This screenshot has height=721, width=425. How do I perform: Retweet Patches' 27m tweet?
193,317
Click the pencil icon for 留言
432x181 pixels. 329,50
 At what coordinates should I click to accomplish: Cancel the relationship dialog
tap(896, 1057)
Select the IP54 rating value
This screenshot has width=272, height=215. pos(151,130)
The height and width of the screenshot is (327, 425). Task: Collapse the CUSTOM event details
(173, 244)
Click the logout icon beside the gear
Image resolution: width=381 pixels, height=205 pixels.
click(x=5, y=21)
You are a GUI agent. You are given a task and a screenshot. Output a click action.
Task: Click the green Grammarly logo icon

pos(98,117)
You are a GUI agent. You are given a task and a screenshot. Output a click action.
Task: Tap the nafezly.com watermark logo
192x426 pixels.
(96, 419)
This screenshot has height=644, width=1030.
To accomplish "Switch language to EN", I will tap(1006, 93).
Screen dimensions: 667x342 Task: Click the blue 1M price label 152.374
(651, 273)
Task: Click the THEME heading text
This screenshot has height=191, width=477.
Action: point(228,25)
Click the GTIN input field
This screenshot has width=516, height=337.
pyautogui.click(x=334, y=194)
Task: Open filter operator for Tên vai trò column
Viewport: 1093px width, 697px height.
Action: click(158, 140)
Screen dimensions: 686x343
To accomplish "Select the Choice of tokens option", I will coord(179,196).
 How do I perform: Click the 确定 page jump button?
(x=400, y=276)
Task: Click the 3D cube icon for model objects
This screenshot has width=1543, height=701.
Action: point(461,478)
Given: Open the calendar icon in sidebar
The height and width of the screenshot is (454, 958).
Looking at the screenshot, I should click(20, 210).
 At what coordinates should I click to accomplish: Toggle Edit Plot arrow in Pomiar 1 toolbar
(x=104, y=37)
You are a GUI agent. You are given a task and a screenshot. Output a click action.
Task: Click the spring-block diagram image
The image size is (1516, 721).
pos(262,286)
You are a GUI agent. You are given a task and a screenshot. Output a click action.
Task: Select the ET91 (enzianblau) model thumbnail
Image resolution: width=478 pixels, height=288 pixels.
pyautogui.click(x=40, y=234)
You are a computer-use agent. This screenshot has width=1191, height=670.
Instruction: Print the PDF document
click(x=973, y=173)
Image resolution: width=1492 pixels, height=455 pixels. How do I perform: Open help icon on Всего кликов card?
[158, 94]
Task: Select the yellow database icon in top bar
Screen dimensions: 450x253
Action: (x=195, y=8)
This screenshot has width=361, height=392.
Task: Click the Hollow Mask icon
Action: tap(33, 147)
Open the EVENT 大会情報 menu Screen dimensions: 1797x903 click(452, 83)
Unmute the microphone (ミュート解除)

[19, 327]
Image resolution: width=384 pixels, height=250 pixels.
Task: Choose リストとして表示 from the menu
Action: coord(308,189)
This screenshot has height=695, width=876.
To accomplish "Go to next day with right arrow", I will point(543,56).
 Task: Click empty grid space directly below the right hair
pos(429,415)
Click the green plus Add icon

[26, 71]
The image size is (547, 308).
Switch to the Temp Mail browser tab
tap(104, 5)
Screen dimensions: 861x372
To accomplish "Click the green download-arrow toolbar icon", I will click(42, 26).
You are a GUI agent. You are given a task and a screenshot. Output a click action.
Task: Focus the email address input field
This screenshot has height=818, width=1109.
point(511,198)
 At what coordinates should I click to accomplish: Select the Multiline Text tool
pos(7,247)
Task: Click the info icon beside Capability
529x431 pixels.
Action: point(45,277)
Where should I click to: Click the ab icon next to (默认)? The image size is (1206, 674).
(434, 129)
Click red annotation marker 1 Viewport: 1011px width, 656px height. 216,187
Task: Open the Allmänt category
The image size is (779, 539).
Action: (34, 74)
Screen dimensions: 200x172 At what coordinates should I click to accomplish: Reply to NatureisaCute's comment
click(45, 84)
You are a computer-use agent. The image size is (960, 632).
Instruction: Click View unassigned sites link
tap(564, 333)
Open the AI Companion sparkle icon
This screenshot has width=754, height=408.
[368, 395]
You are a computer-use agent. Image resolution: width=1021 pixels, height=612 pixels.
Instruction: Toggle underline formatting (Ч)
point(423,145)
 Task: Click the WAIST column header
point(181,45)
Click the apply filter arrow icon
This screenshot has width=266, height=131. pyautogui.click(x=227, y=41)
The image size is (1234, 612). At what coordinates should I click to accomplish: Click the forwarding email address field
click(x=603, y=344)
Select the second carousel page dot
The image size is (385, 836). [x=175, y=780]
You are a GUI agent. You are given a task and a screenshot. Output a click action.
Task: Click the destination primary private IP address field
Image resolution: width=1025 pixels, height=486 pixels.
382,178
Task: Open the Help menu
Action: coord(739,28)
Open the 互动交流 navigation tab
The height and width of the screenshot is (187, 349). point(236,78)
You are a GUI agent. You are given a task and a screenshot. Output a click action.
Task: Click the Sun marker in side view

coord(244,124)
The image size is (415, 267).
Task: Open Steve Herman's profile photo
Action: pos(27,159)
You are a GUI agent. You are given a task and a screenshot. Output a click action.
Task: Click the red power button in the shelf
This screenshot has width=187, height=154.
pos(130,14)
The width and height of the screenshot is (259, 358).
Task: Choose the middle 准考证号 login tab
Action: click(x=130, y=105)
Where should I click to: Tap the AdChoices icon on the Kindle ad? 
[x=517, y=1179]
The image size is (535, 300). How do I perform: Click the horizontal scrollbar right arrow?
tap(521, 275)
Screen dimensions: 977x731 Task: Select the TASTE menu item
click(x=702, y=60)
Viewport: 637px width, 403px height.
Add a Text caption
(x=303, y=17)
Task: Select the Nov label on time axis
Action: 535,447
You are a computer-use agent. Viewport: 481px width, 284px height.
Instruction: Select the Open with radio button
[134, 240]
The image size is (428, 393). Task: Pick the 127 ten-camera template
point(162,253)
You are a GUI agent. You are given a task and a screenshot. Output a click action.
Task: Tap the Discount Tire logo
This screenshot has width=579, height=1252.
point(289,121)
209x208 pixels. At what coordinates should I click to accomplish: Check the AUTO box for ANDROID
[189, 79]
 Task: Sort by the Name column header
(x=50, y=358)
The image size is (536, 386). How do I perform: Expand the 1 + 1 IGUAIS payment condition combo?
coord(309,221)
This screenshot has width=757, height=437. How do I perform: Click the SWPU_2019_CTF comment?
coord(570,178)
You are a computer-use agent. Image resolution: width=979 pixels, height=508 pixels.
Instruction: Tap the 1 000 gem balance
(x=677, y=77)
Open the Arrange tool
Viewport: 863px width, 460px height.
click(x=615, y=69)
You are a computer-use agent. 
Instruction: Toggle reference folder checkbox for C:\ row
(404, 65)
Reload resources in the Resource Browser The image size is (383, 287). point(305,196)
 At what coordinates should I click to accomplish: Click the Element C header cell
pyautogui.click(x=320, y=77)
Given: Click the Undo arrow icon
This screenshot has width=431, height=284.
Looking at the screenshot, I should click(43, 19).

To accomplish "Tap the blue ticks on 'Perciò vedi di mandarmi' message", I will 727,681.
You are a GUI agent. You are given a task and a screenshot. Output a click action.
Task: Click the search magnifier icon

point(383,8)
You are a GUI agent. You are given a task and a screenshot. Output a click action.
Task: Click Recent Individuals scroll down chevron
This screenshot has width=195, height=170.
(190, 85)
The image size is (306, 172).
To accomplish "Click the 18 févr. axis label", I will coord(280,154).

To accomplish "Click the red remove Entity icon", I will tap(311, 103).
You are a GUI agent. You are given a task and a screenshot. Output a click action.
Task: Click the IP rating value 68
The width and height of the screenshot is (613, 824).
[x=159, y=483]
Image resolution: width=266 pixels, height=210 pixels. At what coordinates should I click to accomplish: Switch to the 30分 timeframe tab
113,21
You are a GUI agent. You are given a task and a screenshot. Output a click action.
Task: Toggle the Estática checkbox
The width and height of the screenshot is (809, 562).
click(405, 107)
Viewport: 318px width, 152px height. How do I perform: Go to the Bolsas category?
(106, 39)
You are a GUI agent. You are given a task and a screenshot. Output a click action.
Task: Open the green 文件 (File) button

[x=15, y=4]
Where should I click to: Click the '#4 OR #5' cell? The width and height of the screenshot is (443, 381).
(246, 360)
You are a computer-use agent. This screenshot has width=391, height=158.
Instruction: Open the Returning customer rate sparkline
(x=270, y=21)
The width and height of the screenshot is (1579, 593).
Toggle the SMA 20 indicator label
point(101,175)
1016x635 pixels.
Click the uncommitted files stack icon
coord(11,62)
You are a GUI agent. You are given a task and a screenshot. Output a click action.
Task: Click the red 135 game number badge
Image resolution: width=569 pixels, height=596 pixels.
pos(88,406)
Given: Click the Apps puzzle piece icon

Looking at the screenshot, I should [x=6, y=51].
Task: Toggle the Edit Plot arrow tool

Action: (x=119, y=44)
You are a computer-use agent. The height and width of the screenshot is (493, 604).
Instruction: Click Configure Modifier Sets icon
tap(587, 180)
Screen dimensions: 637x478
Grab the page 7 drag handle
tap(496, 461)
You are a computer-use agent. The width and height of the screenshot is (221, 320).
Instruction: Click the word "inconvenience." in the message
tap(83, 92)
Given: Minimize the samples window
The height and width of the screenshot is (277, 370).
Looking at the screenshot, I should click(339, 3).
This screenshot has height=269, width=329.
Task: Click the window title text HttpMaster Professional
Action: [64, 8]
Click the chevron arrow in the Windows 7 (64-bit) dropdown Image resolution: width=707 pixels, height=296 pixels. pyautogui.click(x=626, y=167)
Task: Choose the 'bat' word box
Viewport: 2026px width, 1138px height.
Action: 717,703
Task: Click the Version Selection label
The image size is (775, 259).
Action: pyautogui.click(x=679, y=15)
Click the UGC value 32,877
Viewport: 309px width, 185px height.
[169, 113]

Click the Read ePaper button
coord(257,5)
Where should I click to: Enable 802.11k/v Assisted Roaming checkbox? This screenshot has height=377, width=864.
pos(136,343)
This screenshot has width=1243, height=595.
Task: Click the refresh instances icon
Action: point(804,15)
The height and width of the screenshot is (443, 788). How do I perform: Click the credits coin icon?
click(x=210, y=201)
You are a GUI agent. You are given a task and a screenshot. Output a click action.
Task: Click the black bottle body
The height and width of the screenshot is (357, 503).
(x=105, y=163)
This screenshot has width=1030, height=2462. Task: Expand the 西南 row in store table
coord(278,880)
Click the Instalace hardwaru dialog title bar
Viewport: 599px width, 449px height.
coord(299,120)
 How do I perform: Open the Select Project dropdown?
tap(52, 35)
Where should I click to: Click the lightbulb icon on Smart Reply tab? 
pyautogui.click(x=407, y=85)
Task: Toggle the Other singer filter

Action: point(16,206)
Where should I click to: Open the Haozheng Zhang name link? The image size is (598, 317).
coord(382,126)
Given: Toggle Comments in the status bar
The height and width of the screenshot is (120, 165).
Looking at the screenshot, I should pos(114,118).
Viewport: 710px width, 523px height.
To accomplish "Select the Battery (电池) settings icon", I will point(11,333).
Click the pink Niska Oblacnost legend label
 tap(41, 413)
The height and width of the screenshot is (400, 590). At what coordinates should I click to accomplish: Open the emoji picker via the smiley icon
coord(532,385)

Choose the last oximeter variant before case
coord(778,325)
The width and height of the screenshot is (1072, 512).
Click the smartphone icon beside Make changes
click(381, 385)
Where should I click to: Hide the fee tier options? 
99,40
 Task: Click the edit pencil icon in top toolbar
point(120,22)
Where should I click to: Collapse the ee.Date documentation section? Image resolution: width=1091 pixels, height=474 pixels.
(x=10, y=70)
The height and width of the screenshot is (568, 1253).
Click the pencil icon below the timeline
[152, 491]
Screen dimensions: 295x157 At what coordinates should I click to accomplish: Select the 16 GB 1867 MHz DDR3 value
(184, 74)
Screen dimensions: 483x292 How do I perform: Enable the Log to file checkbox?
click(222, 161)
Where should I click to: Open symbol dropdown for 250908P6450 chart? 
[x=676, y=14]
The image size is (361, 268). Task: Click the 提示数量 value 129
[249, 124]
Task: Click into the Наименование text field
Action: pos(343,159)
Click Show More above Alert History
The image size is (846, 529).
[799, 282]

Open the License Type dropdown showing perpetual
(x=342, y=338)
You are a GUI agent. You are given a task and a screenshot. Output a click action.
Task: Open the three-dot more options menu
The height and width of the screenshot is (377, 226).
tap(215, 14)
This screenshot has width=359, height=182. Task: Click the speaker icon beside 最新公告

┄┄┄┄┄┄┄┄┄┄┄┄┄┄┄┄┄┄┄┄

Instructions to follow —
Bring together every line in the entries that holds the string "model".

Solution to the exercise —
Task: Click the 3D cube icon for model objects
Task: Select the ET91 (enzianblau) model thumbnail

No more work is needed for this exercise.